Ekonomik açıdan gerçekten çok zor günlerden geçiyoruz.
Aldığımız bir ürünü bir daha aynı fiyata alamıyoruz. Bazen bir iki haftalık süreçte ürünlerin fiyatında yüzde yüzlere varan zamların oluştuğunu görüyor ve çaresizlik,üzüntü ve öfke karışımı bir duyguya kapılıyoruz.
Ne yapacağımızı bilmiyoruz? Derdimizi bir birimize anlatmakla yetinmek zorunda kalıyoruz.
Şikayet derseniz ondanda öyle kısa bir süre içerisinde ve git gel ile benzeri bir muameleyle karşılaşmayacağımızın da garantisi yok.
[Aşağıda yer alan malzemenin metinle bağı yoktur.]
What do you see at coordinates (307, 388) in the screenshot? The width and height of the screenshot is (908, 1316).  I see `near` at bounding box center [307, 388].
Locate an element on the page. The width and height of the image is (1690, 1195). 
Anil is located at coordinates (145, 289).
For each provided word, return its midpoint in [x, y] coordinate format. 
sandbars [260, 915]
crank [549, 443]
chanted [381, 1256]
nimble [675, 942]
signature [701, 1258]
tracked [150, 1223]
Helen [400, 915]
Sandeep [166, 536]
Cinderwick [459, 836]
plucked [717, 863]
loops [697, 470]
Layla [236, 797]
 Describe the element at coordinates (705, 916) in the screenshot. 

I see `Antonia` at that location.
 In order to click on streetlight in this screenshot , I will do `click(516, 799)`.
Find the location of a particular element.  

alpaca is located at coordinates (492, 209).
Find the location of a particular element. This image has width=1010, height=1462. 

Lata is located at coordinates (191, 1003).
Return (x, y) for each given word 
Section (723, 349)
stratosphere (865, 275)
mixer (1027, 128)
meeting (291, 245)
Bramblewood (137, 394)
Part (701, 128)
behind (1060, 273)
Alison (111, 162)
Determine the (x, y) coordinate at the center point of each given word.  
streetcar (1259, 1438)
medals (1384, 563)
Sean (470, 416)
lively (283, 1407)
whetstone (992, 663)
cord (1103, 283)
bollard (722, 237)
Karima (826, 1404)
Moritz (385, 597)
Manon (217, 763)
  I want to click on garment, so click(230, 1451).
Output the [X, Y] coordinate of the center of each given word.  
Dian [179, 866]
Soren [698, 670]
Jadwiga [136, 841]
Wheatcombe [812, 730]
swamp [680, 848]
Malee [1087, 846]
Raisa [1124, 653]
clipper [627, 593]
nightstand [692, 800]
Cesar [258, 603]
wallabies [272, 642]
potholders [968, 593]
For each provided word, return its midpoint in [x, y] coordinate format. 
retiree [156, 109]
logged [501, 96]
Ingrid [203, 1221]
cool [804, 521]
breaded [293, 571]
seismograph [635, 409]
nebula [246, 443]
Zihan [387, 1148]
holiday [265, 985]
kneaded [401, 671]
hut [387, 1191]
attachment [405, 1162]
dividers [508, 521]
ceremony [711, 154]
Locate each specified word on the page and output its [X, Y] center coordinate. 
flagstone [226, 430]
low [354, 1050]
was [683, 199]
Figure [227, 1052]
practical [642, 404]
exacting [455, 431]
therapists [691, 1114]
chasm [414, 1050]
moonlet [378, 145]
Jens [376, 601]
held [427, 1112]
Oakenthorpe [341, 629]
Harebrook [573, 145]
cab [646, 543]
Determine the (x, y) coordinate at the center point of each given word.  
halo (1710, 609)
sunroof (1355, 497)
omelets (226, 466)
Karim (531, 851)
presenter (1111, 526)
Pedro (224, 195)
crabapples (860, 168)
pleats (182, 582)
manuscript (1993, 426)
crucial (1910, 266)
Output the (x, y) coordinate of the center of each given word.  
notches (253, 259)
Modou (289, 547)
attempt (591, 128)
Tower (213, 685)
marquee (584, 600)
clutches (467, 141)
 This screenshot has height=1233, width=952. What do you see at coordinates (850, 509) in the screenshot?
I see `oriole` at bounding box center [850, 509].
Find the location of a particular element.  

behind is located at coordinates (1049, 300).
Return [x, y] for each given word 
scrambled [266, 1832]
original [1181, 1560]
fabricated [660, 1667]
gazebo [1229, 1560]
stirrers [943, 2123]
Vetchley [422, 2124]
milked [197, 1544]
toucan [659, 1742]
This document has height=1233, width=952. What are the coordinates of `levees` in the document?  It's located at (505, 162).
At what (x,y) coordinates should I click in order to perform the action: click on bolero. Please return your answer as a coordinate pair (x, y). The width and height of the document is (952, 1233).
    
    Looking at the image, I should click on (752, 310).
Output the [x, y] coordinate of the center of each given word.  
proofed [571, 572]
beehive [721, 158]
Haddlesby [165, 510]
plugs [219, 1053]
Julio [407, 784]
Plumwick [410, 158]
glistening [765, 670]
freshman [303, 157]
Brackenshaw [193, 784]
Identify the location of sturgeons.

Olsa bile, karşılacağımız fahiş bir şekilde zamlanmış ürün sayısı bir iki tane değil ki. Hangi ürüne el atsanız aynı durumla karşılaşırsınız.
Ya aleni bir şekilde ürünün fiyatı yükseltilmiş ya da gramaj, sayı veya ebadı düşürülerek gizli bir şekilde zam bindirilmiş.
İşin bir başka tuhaf tarafı daha var. Geçmiş yıllarda bazı işyerleri daha yüksek kar marjıyla satış yapıyorlar diye bilinir ve göreceli olarak daha az kişi bu iş yerlerini tercih ederdi.
Günümüzde bu durumda ortadan kalktı. Bir yerde pahalı bir ürüne rastlarken bir başka ürünü çok düşük bir fiyata alabiliyorsunuz. Yani bir standart yok.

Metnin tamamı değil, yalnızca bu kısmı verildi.